Below is a set of entries; copy all of them exactly.

Records from a data collection:
*** Begin section ***
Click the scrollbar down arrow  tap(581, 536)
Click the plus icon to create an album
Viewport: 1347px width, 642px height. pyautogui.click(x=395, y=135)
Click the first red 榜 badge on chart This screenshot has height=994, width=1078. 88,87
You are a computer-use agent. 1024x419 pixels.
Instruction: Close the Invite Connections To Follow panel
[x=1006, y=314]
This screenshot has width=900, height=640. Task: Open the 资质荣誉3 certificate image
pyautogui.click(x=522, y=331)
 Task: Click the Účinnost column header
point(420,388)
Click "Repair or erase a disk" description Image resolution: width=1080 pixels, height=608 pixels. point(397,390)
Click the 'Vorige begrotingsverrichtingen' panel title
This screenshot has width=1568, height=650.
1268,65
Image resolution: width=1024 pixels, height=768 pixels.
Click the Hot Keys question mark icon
*** End section ***
WRITTEN SOLUTION:
Click the scrollbar down arrow  tap(581, 536)
Click the plus icon to create an album
Viewport: 1347px width, 642px height. pyautogui.click(x=395, y=135)
Click the first red 榜 badge on chart This screenshot has height=994, width=1078. 88,87
You are a computer-use agent. 1024x419 pixels.
Instruction: Close the Invite Connections To Follow panel
[x=1006, y=314]
This screenshot has width=900, height=640. Task: Open the 资质荣誉3 certificate image
pyautogui.click(x=522, y=331)
 Task: Click the Účinnost column header
point(420,388)
Click "Repair or erase a disk" description Image resolution: width=1080 pixels, height=608 pixels. point(397,390)
Click the 'Vorige begrotingsverrichtingen' panel title
This screenshot has width=1568, height=650.
1268,65
Image resolution: width=1024 pixels, height=768 pixels.
Click the Hot Keys question mark icon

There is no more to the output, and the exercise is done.